> Stored items:
-- -- --

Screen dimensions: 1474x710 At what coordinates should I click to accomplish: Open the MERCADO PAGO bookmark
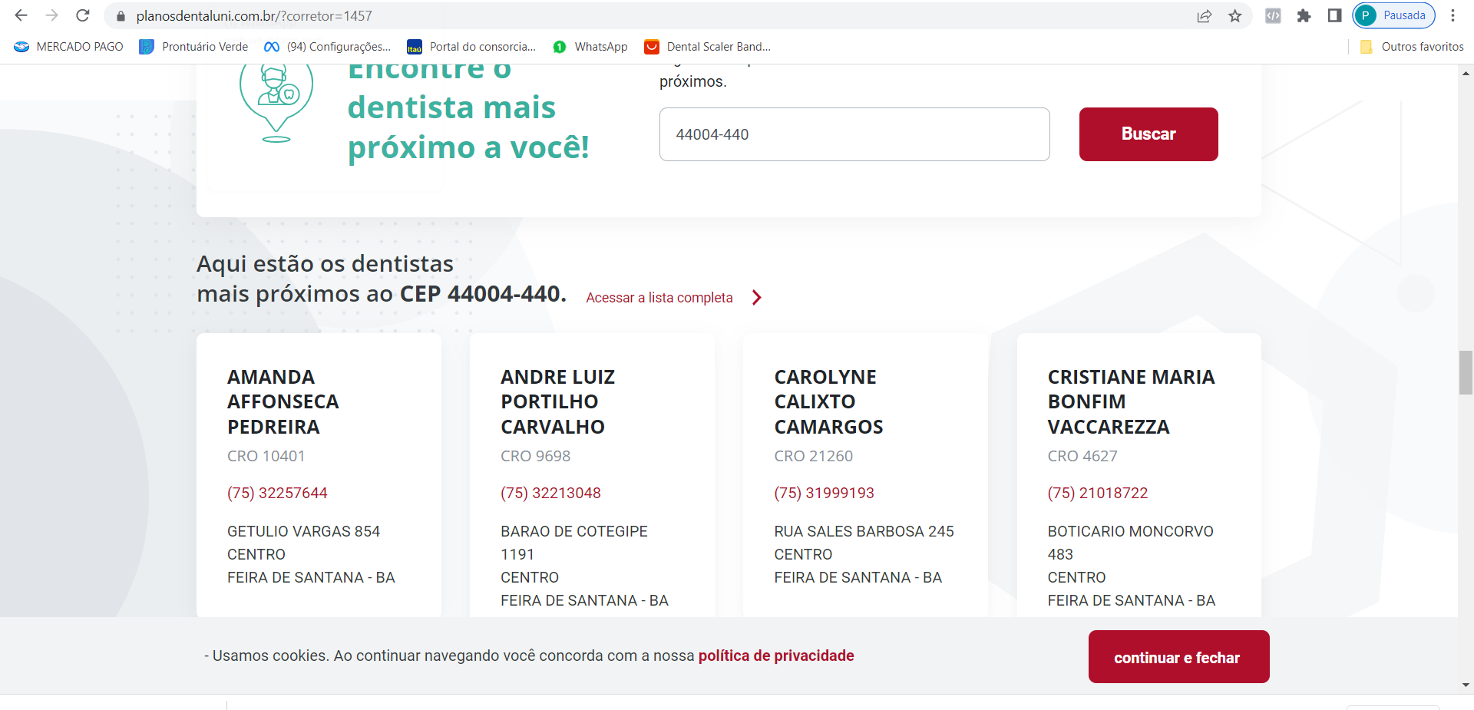[69, 47]
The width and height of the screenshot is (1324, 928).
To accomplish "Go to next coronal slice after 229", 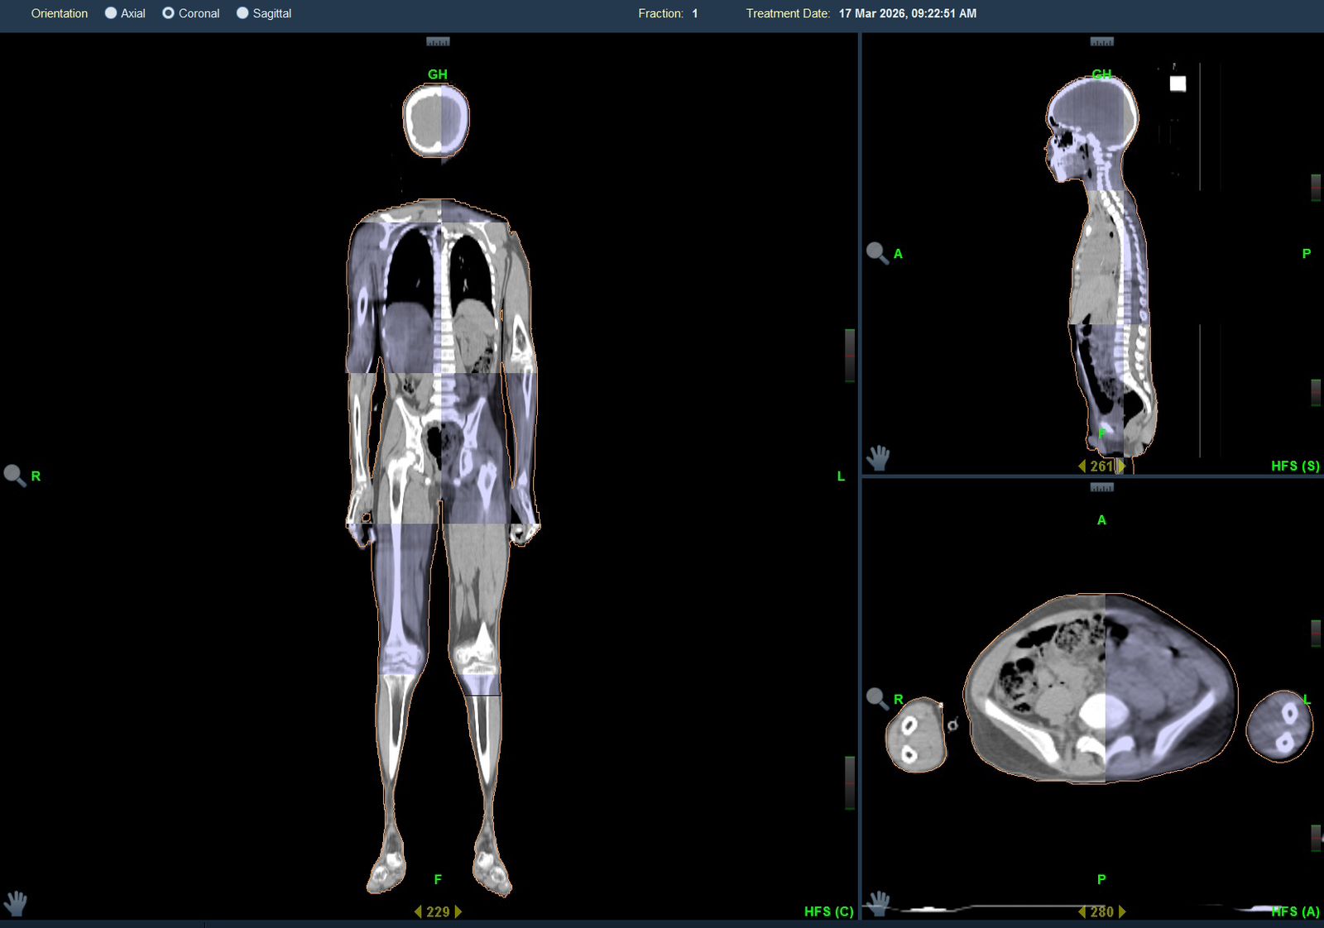I will [458, 911].
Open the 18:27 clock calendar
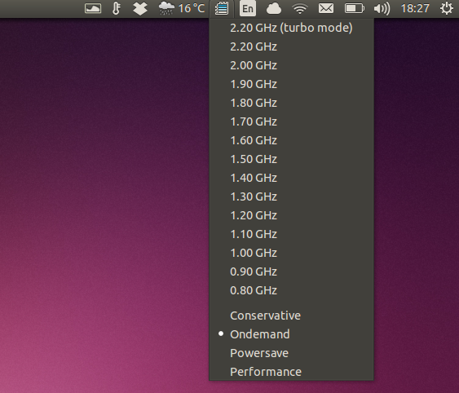Image resolution: width=459 pixels, height=393 pixels. [415, 8]
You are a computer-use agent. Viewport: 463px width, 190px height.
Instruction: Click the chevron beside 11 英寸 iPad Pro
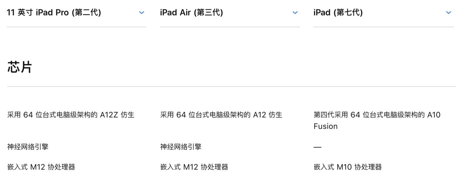point(141,13)
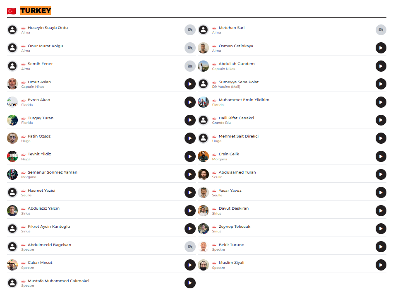Open Fatih Ozsoz's profile photo
Viewport: 410px width, 290px height.
(x=12, y=138)
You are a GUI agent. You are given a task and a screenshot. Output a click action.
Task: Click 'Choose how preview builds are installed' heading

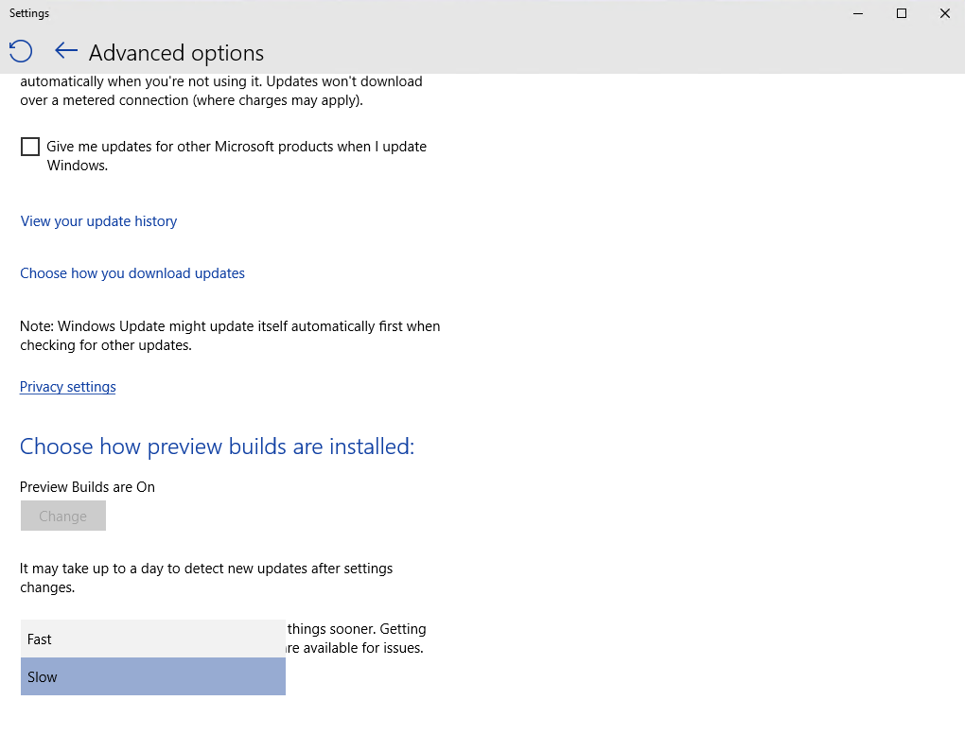[217, 447]
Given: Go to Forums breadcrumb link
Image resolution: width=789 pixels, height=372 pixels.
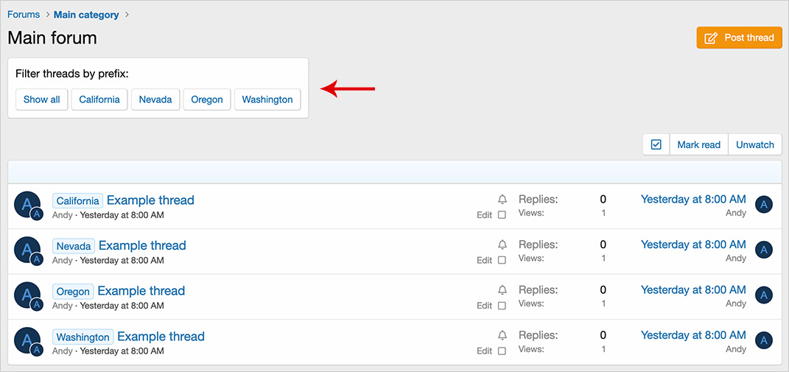Looking at the screenshot, I should [24, 15].
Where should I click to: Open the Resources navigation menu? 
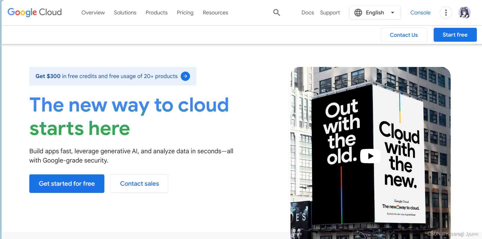[215, 13]
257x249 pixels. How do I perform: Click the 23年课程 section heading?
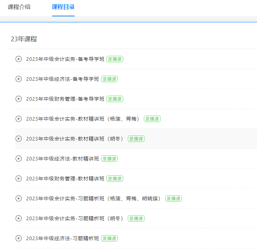24,39
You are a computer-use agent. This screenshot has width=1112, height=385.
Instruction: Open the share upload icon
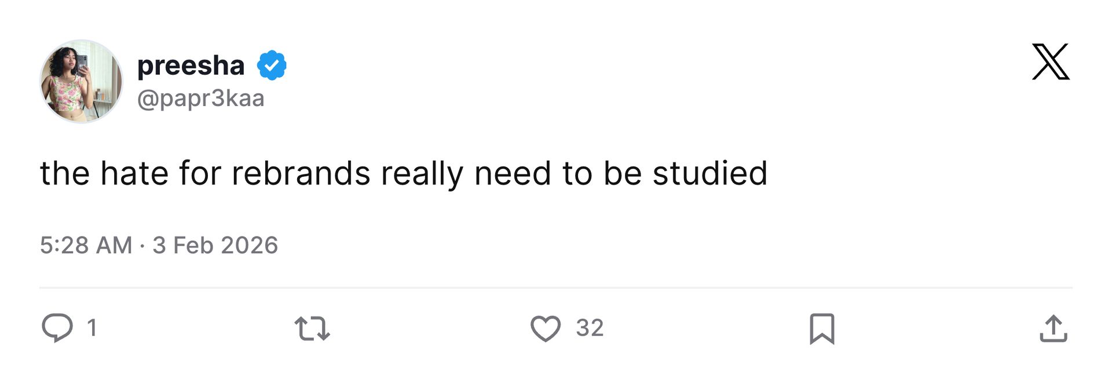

-- -- --

> Exercise instructions:
Look back at the data above, then output exactly the lines from the line holding "Open the 18:27 clock calendar" up to and including the line holding "You are a computer-use agent. Viewport: 463px". Leave out the pictures.

> Task output:
Open the 18:27 clock calendar
Image resolution: width=459 pixels, height=393 pixels. [415, 8]
You are a computer-use agent. Viewport: 463px width, 190px height.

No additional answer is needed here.